*Activity*:
Please copy the records below word for word, leaving out the pictures.

##########

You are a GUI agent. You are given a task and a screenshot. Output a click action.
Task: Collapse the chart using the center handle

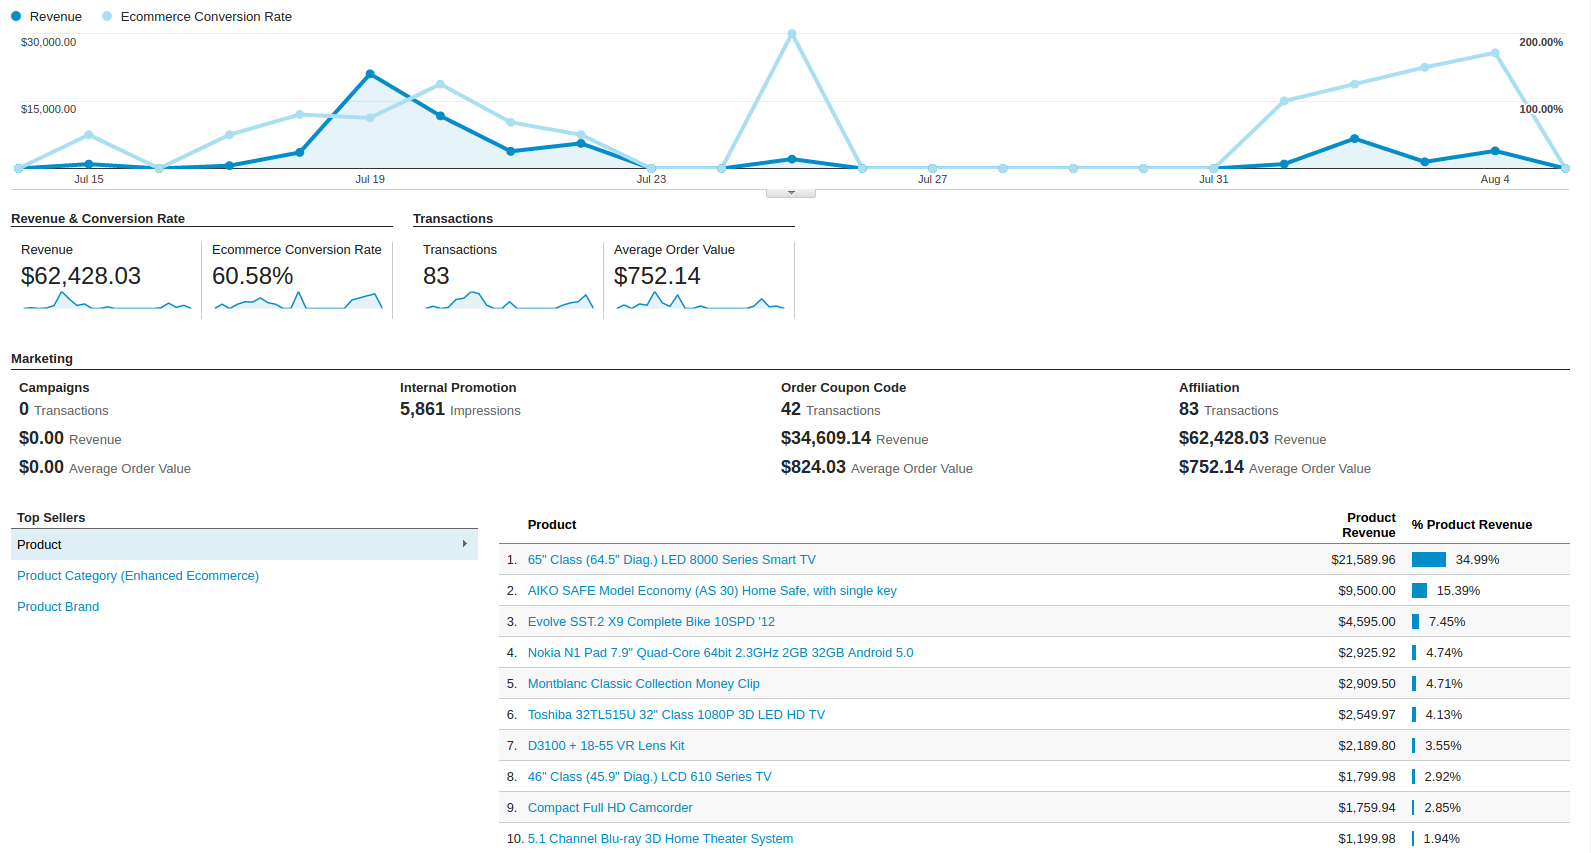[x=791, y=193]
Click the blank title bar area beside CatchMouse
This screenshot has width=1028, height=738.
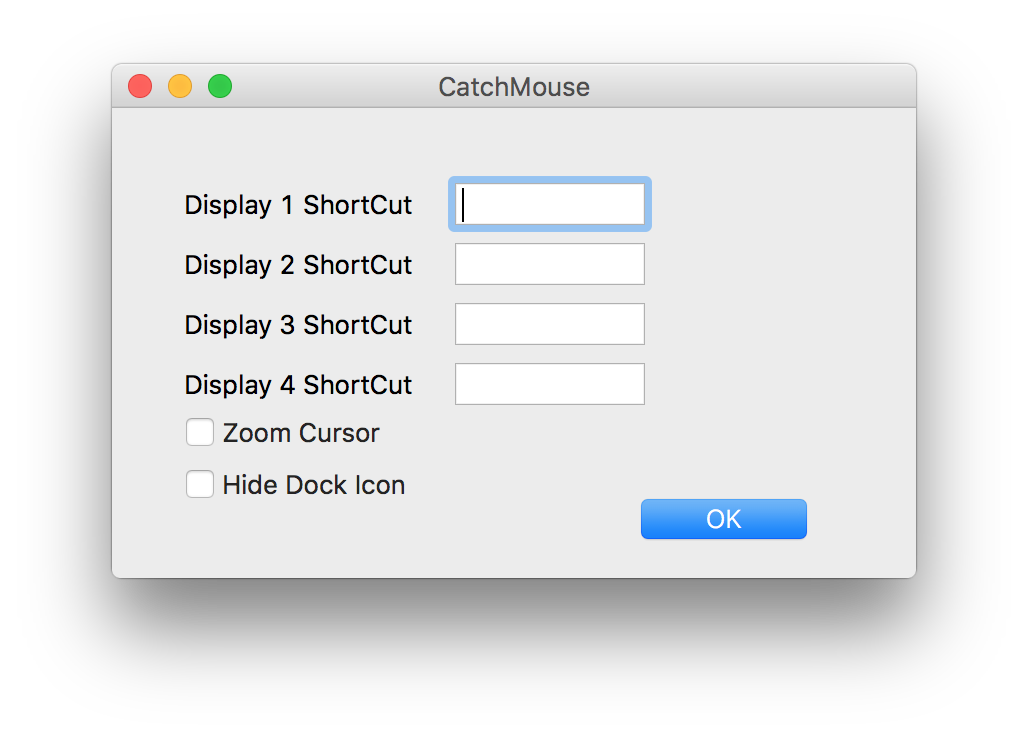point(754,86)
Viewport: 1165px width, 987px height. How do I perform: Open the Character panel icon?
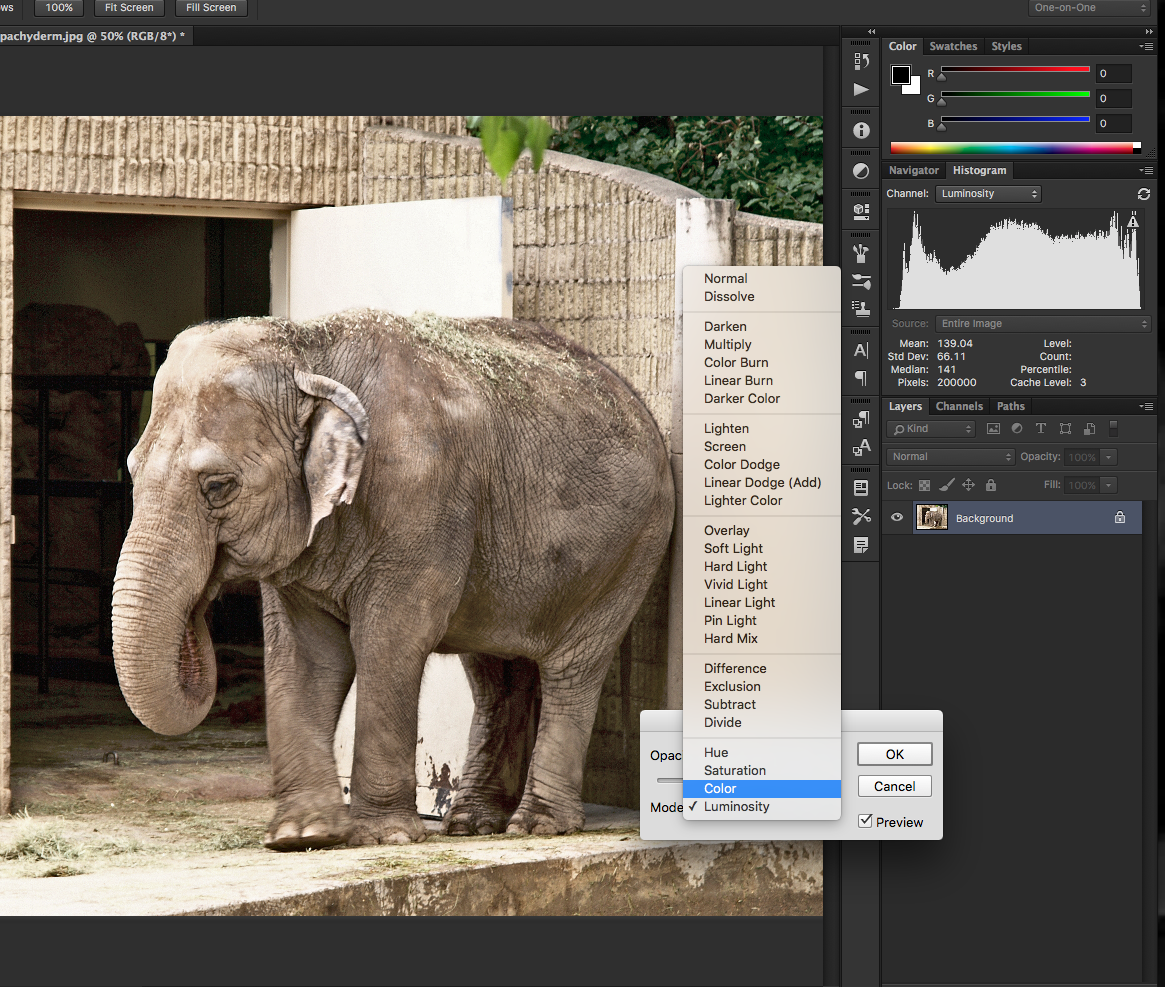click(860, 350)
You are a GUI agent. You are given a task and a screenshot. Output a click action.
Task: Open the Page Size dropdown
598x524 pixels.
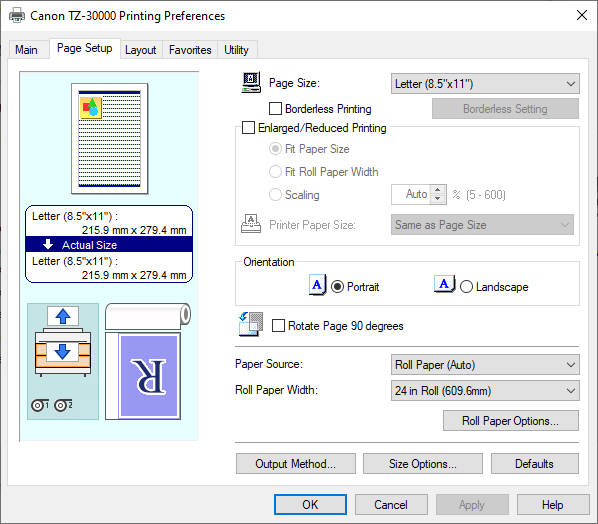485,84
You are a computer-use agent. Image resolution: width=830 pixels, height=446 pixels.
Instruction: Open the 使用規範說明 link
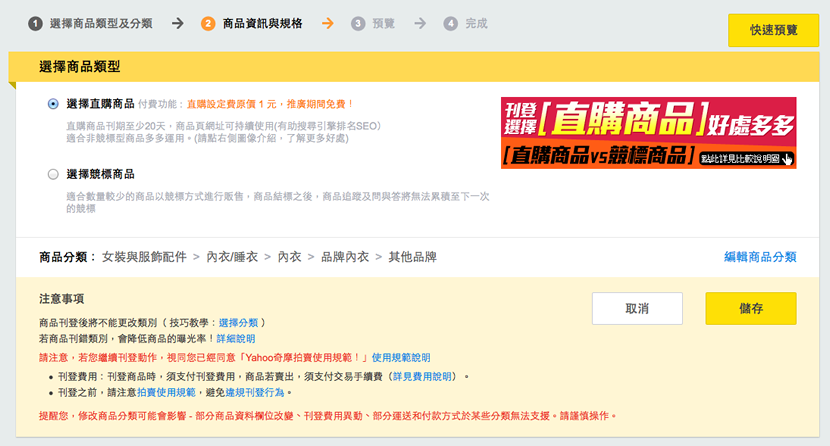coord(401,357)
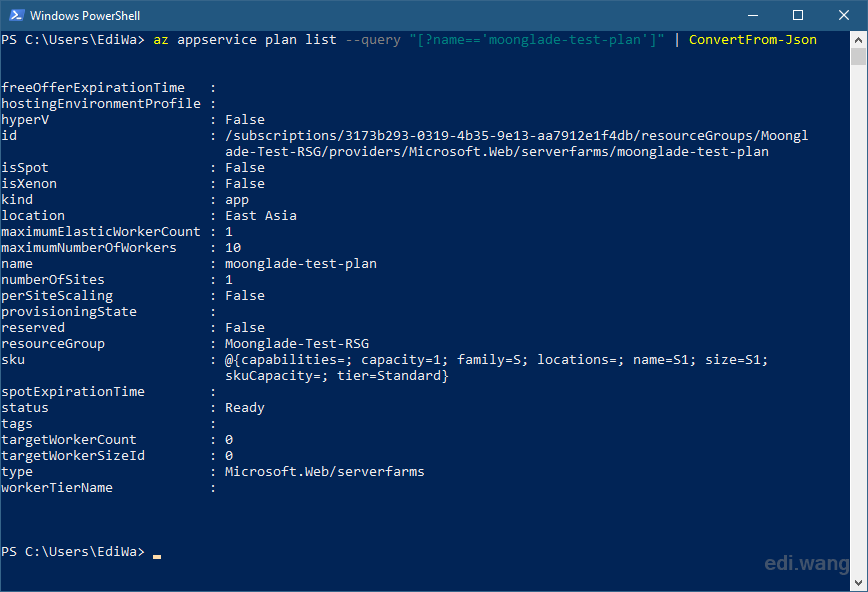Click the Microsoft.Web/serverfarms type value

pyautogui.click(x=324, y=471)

##########

*Solution to this exercise*:
You are a GUI agent. You are given a task and a screenshot. Output a click action.
Task: Collapse the chart using the center handle

[x=791, y=193]
Click the blank title bar area beside CatchMouse
This screenshot has width=1028, height=738.
point(754,86)
Viewport: 1165px width, 987px height. How do I perform: Open the Character panel icon?
click(860, 350)
You are a GUI agent. You are given a task and a screenshot. Output a click action.
Task: Open the Page Size dropdown
598x524 pixels.
485,84
You are a computer-use agent. Image resolution: width=830 pixels, height=446 pixels.
Instruction: Open the 使用規範說明 link
coord(401,357)
Click the Microsoft.Web/serverfarms type value

pyautogui.click(x=324, y=471)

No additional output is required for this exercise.